Nicht nur das männliche Publikum stand dabei kopf. Hunderte Damen verloren reihenweise ihre Façon: "Schurli, sauf eahm a Aug’ aus, des andere lass’ eahm zum Weinen", war nur einer der wenig damenhaften Zurufe der Begeisterung. "Reiß eahm die Brust auf und scheiß eahm ins Herz", zitierte das deutsche Intellektuellen-Blatt "Der Spiegel" einst in einer Reportage. Bis heute gibt es daher noch in Wien bei schlechtem Benehmen das geflügelte Wort als Ermahnung: "Wir sind nicht am Heumarkt!"

Blemenschütz verstarb 1990 und hat in Wien ein Ehrengrab. Später versuchte "Big Otto" Wanz, der Weltmeister im TelefonbuchZerreißen, mit seiner Truppe in Blemenschütz’ Fußstapfen zu treten. Aber die Zeit des Freistilringens am Heumarkt war 1998 endgültig vorbei.

"Humungus" und "Romeo" wollen nun in neuer Weise wieder an die alte Wiener Traditionen anknüpfen. Im eigenen Trainingszentrum in der Hofenedergasse kommen Interessierte zusammen, um gemeinsam das sogenannte Pro-Wrestling zu trainieren. Inzwischen allerdings nur noch jeden Sonntag Nachmittag.

Einstecken und austeilen


Gelungen ist die geplante Wiederbelebung nur teilweise. In Österreich gilt Wrestling maximal als Randsportart, anerkannt ist es offiziell gar nicht. "Es gibt viele Missverständnisse, zum Beispiel, dass ohnehin alles ausgemacht ist", sagt Humungus. "Das Showelement ist natürlich ein großer Faktor, aber alles, was im Ring passiert, muss hart trainiert werden." In den bisher 15 Jahren sind rund 200 Absolventen durch das schweißtreibende Training der Wrestling School Austria gegangen. Körperliche Fitness ist dabei das Um und Auf, darauf trimmt der Trainer seine Schützlinge: "100 Liegestütze sollte man schon schaffen", schmunzelt er. Und man sollte einstecken können: "Ich kenne keinen Wrestler, der nach einem Kampf keine Schmerzen hat."

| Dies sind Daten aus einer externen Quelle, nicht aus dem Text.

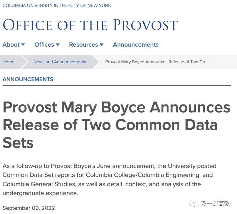Click the Provost Mary Boyce headline
Image resolution: width=237 pixels, height=214 pixels.
[116, 125]
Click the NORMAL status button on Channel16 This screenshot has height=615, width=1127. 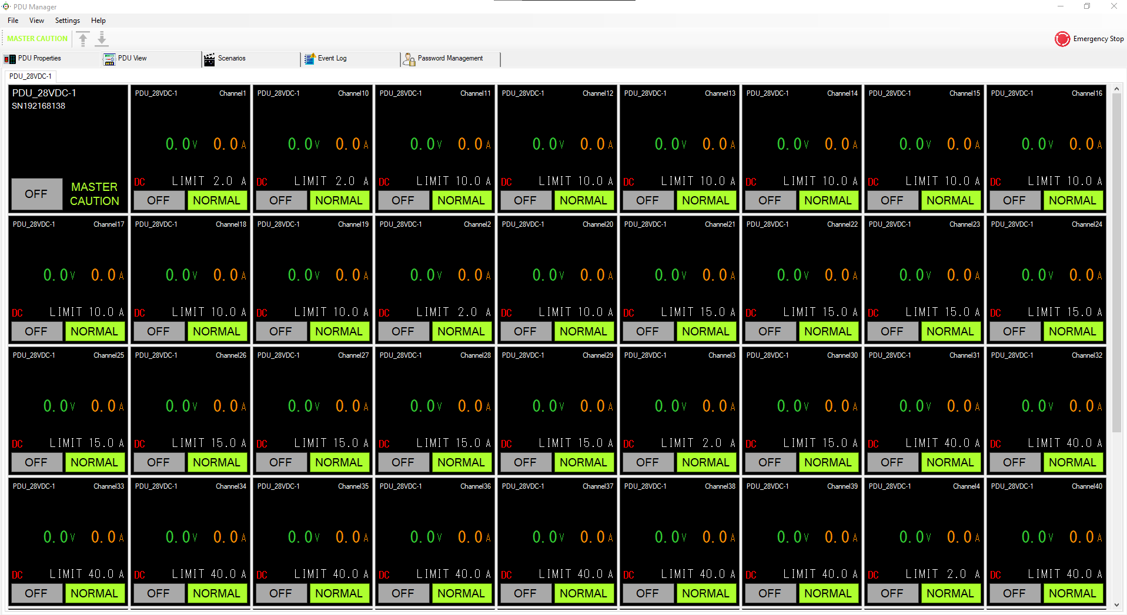1072,200
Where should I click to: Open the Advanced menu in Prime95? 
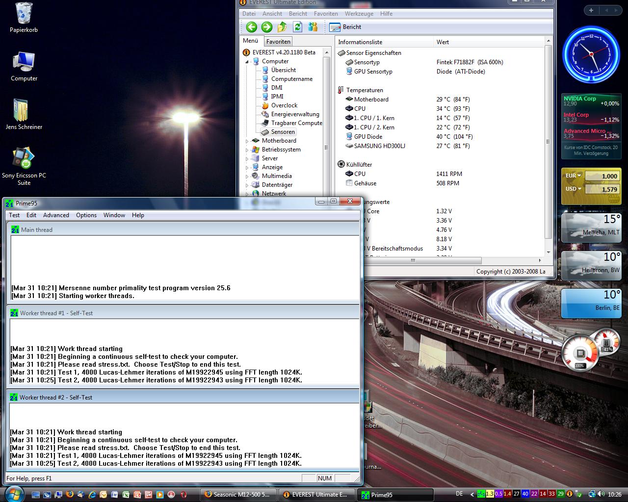click(56, 215)
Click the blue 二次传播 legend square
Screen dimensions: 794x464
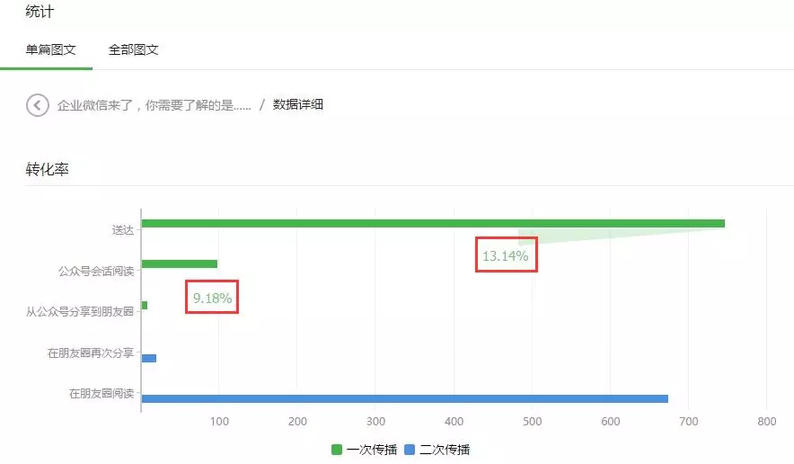[410, 450]
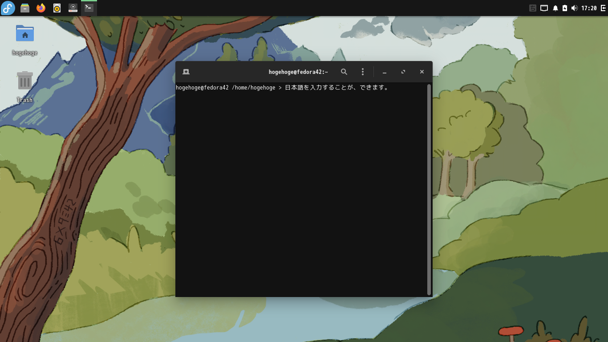Select the active terminal taskbar icon
Screen dimensions: 608x342
pos(89,8)
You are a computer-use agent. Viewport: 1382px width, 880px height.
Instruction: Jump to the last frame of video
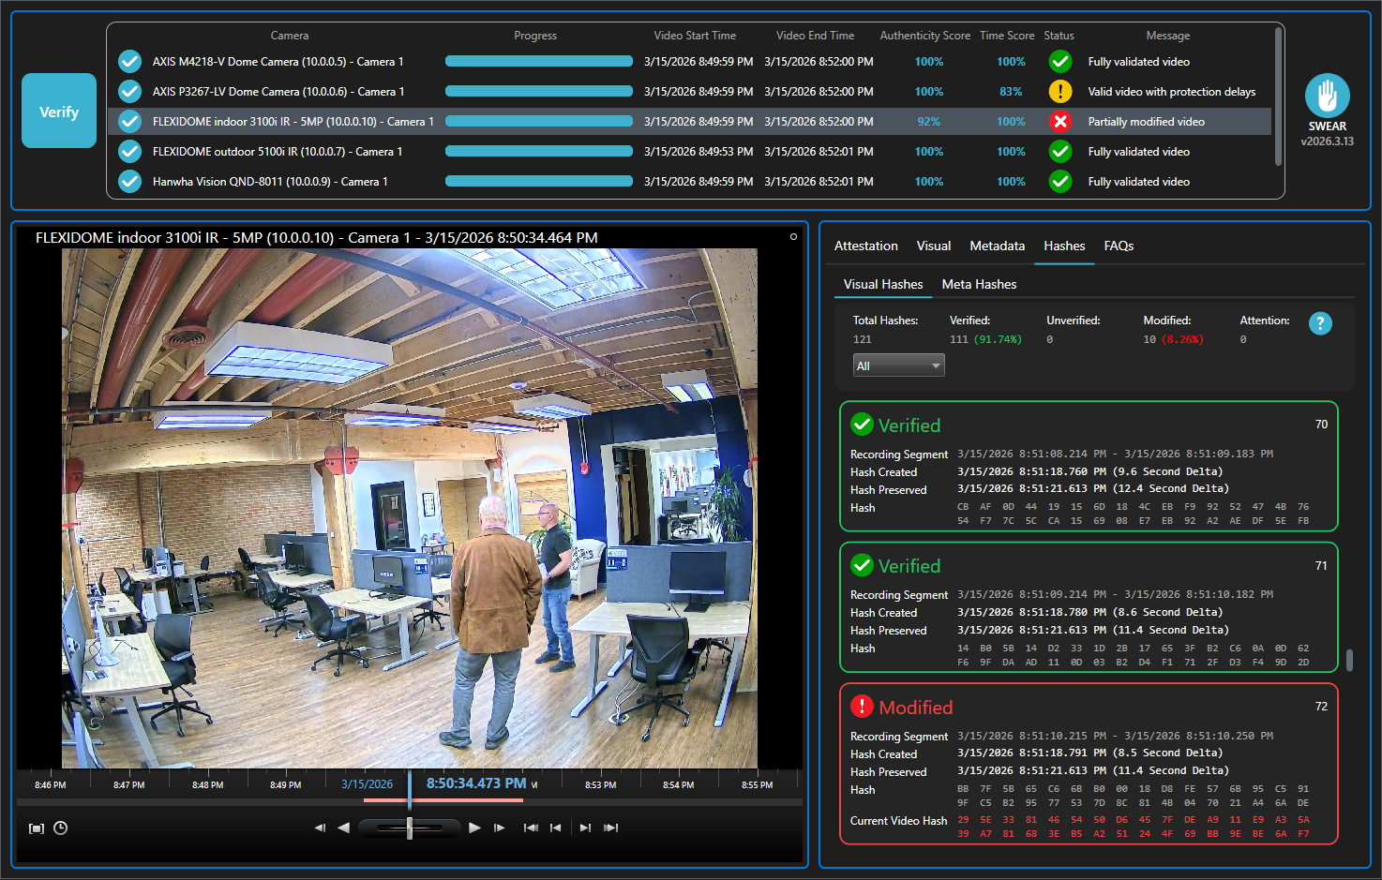point(611,828)
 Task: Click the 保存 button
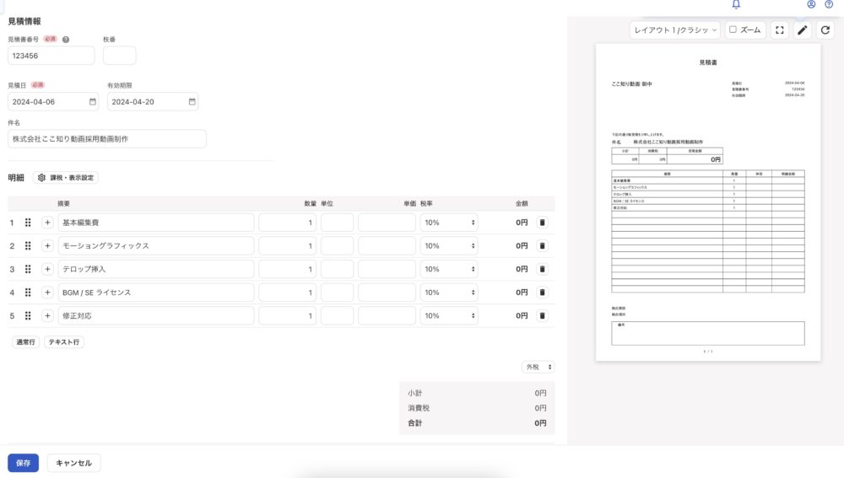tap(23, 463)
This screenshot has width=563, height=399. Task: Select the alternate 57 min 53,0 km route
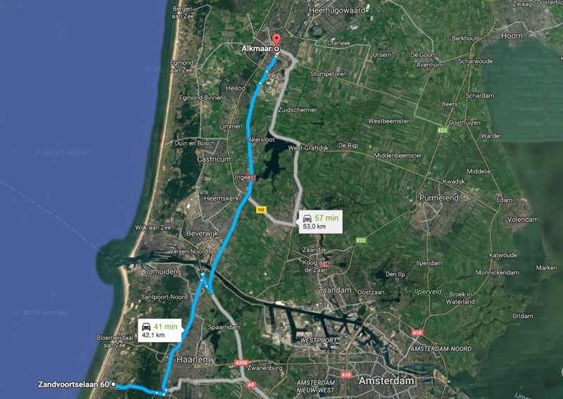(x=321, y=222)
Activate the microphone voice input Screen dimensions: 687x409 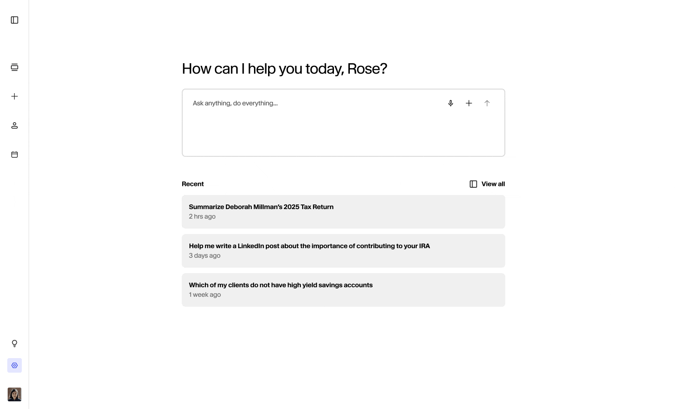coord(450,103)
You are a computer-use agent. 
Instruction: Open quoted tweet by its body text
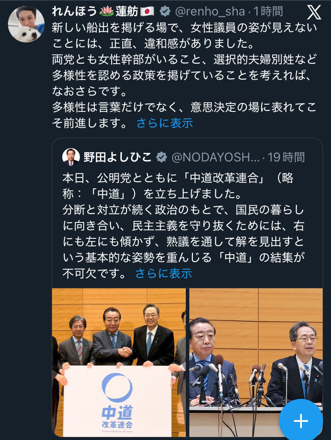click(184, 226)
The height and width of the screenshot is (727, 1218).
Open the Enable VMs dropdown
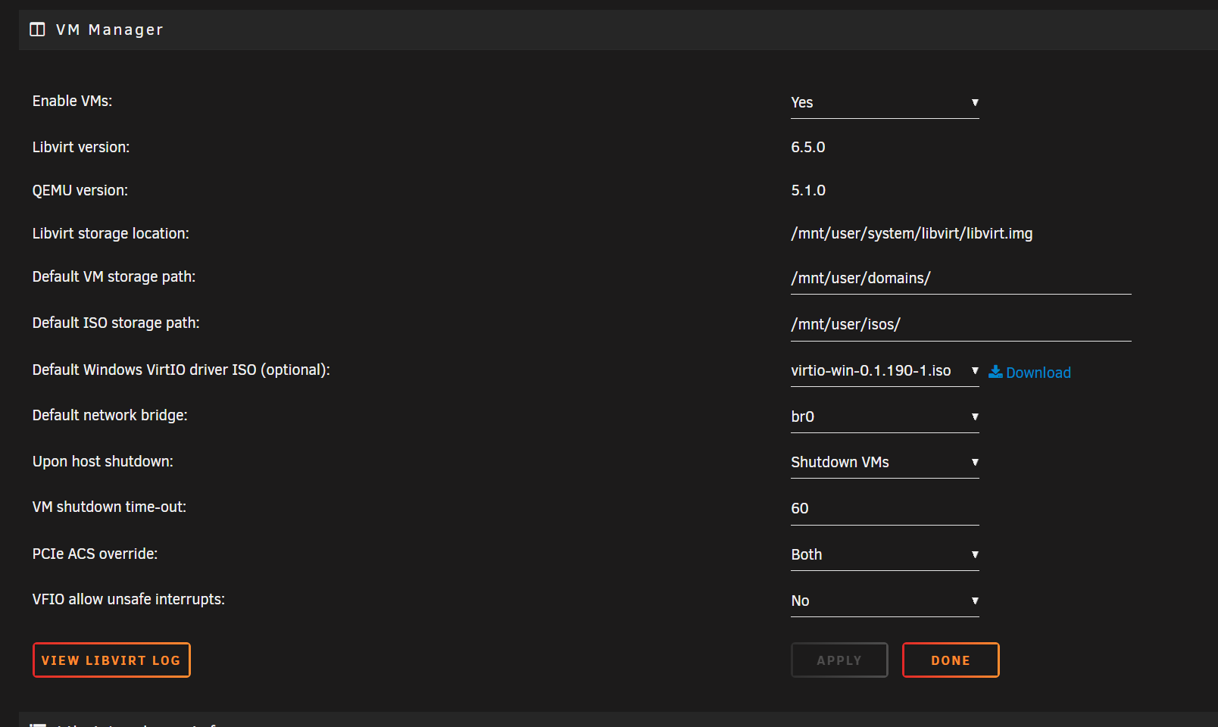884,103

Für Humungus ist Wrestling ein gutes körperliches Allgemeintraining. Man könne damit Stress abbauen, sich selbst besser verteidigen, Menschen unterhalten - "und Geld verdienen, auch wenn man in Österreich davon nicht leben kann", sagt der 49-Jährige. Zwar sind die Zuschauerzahlen auch international rückläufig, aber vor allem etwa in Asien gibt es nach wie vor einen großen Markt. "Demnächst gehe ich mit einem meiner Schüler auf Japan-Tournee", erzählt Humungus. "In Asien habe ich auch schon vor 80.000 Zuschauern gekämpft, in Wien kommen leider meistens nur 100 bis 150", seufzt er.

Mehr Bauarbeiter als Banker


Seinen Schülern gibt er, den das Fieber selbst als Jugendlicher gepackt hat, vor allem eines mit auf den Weg: "Um ein guter Wrestler zu werden, muss man zuerst einmal Ausstrahlung haben, aus der Menge heraus stechen. Die technischen Fähigkeiten kann man erlernen."

Wie lange es zum fertig ausgebildeten Wrestler dauert, kommt auf den Einzelnen an. Die Ausbildungszeit ist ebenso individuell wie die Männer und Frauen, die den Sport erlernen möchten: "Wir hatten wirklich schon alles dabei: Bauarbeiter, Banker, Studenten, Pensionisten...Der Älteste, den ich je trainiert habe, war 70 Jahre alt", sagt der Profi. "Wobei man ehrlicherweise sagen muss, dass es tendenziell mehr Bauarbeiter als Banker waren." Während bei Männern die Berührungsängste kleiner zu sein scheinen, versucht die Wrestling-Schule insbesondere auch Frauen für den Nahkampfsport zu begeistern. Etwa indem sie gratis am Training teilnehmen dürfen.